El tenía diecisiete años y se sentaba en la primera fila. No por un
interés especial en las materias, sino porque ya para entonces era medio sordo,
algo que nadie más sabía. Para encubrir su temprana sordera se hacía pasar por
empollón. Se reía cuando se metían con él, orgulloso de mantener tras su coartada un
secreto tan comprometido.
Ella, también diecisiete, era
preciosa y se solía sentar en la última fila. Esto era debido a una falta de
interés absoluta (y pública) en las materias; en cambio oía perfectamente y le
gustaba estudiar al margen de los guiones oficiales. Había empezado a fumar
pronto para distraer a sus amigos de sus extraordinarias, y siempre
sospechosas, buenas notas.
Compartieron clase durante varios
años aunque nunca hablaron directamente. Él lo intentó en un par de ocasiones a
través de terceros sin demasiado éxito. En su caso, el pasillo que separaba sus
mesas (consiguió esta posición estratégica en dos cursos) era lo más parecido
al muro de Berlín (el muro del 62).
El creía profundamente en el
destino. Sobre todo creía que cuando algo tiene que ser, es. Por esto, y por
otras cosas, entre ellas su inocencia, decidió apostarlo todo a una carta.
Lanzaría una botella al mar con todo lo que tenía que decirle, que no era poco.
Y así lo hizo, ahí se declaró y confiándolo todo a su destino se acercó al
muelle y lanzó la botella lo más lejos que pudo. Esto fue el último día de instituto.

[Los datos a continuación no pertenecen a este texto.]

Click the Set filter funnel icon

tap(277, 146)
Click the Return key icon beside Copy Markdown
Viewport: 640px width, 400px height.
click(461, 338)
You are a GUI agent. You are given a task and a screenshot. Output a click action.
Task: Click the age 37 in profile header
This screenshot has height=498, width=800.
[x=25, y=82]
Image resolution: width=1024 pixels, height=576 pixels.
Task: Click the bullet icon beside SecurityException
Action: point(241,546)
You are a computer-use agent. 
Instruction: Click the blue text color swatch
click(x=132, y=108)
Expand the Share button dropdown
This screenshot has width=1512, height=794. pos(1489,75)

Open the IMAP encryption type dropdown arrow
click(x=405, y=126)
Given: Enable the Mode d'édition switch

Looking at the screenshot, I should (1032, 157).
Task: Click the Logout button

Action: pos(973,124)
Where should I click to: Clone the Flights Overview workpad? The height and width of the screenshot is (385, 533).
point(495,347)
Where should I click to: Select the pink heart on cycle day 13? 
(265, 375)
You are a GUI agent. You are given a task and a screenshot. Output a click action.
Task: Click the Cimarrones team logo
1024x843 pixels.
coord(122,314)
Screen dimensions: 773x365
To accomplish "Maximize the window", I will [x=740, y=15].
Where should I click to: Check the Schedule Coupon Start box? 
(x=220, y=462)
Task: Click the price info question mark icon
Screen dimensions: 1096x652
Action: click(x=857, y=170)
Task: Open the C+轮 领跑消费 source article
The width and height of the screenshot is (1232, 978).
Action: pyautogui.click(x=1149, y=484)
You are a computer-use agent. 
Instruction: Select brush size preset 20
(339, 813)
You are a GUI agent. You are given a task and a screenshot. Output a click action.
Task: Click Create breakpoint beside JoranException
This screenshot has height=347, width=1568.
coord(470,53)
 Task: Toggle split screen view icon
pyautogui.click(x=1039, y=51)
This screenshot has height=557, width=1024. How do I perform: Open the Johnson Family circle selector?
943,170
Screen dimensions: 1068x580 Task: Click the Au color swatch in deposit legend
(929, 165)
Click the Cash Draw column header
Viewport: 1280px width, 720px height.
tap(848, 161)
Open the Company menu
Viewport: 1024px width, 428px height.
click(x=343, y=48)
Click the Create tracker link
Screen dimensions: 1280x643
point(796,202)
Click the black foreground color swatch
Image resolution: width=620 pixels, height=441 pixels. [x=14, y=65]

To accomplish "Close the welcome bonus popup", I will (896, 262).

Ahora él tiene cincuenta años,
está divorciado desde hace unos diez y tiene dos hijos. Ahora suele pasear solo
por el muelle para matar las tardes de los domingos. De vez en cuando se
acuerda de la botella, qué sería de su botella... Qué sería de ella…
Ahora ella, también cincuenta, vive tierra adentro.
Hace tiempo que se casó, y también tuvo dos niños. Sigue casada y es feliz.
Vive en un bonito caserío a los pies de la montaña. A veces bajan a la ciudad
para ver la última de Woody Allen o cenar en el restaurante en el que su marido
(quién si no) le pidió la mano. Desde hace tiempo vive en uno de esos lugares
en los que difícilmente nunca llegará una botella lanzada al mar.